46 Years of The Echo Newspaper: Witnessing a Community Transformed
W hen Tallaght locals David Kennedy, Mervyn Ennis and Dominic Finnegan produced the first edition of the Tallaght Echo on May 1, 1980, the area they were reporting on was a community in the making — and not without its struggles.
During the 1970s and 1980s, Tallaght became synonymous with suburban mismanagement, a new town that had been built at speed but without the infrastructure its residents deserved.
The Echo was there from the beginning, giving those residents a voice.
Throughout the 1980s, the paper chronicled the community’s fight for basic services — a battle that would define the decade.
One of the big issues was the Tallaght Hospital Action Group in the 1990s, which was instrumental in getting a hospital in the locality.
The Echo covered that campaign closely, amplifying local voices that national media often ignored.
The transformation that followed was remarkable. The Square opened in 1990, and was for a time the largest shopping centre in Ireland.
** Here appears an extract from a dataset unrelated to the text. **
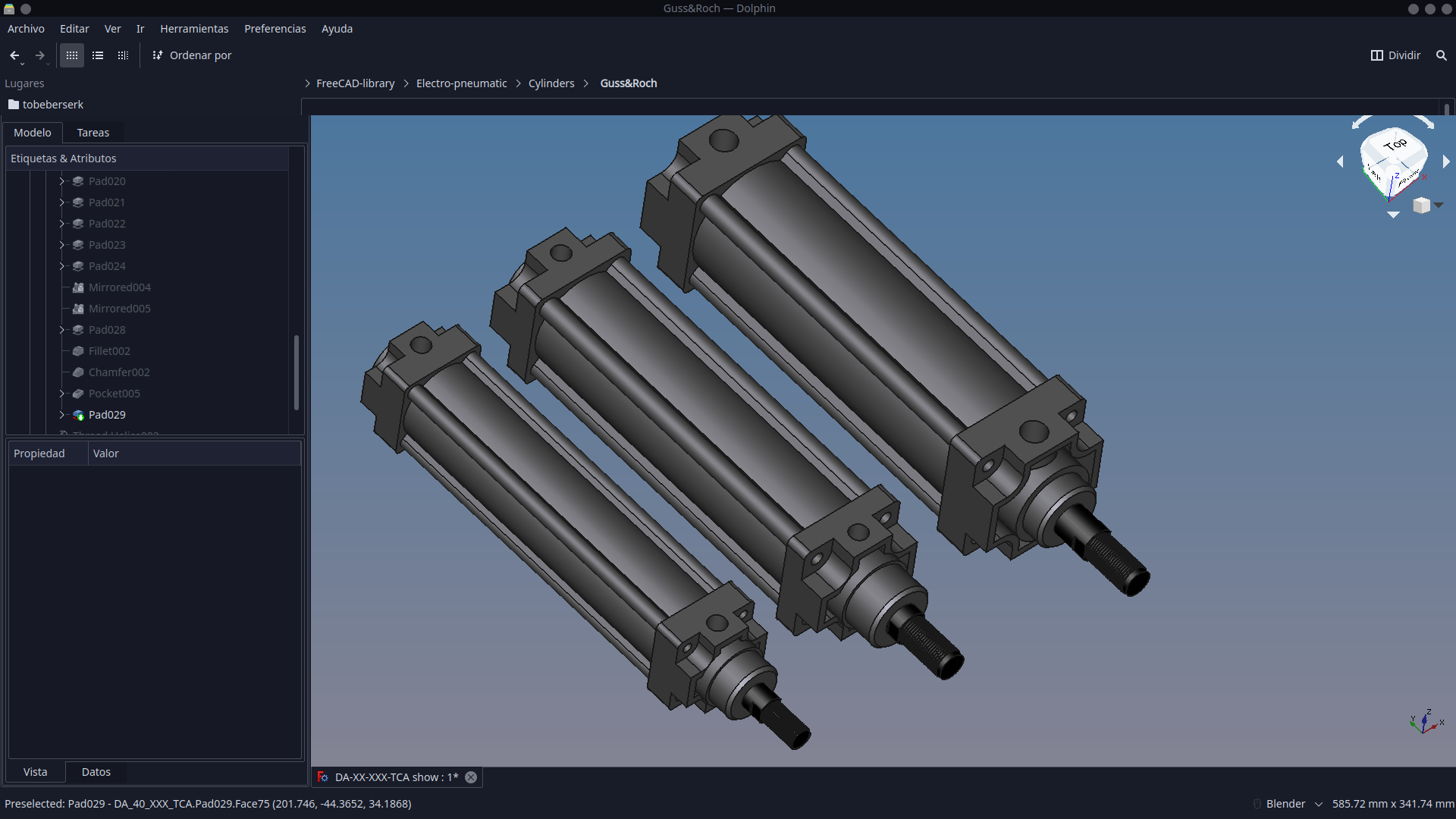
Task: Expand the Pad029 tree item
Action: tap(61, 415)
It was a turning point for Tallaght’s town centre, and The Echo was on hand to document what it meant for residents.
In the years that followed, Tallaght University Hospital, the Civic Theatre, South Dublin County Council headquarters, Rua Red Arts Centre, and Technological University Dublin all took shape nearby.
Across the Liffey, Clondalkin, Lucan and Ballyfermot were undergoing their own evolutions — growing populations, new schools, sports clubs, and community organisations all demanding coverage.
The Echo expanded to serve these communities too, becoming a weekly newspaper out every Thursday covering Tallaght, Clondalkin, Ballyfermot, Lucan and surrounding areas.
Then came the Luas Red Line, which opened in September 2004, finally connecting Tallaght to the city in a way residents had been promised for decades.
The Echo is the only sold local newspaper in Dublin, with over 20,000 weekly readers.
Through Echo.ie, it has extended that reach into the digital age, over 30,000 weekly visitors, delivering award-winning local journalism online to new generations across south Dublin.
Forty-six years on, the communities The Echo serves are unrecognisable from those early pages — bigger, better-served, and prouder. But the paper’s purpose remains exactly what it was on May 1st, 1980: to reflect, champion and hold accountable the places and people it calls home.
Happy anniversary to us, The Echo — a true institution of south Dublin life.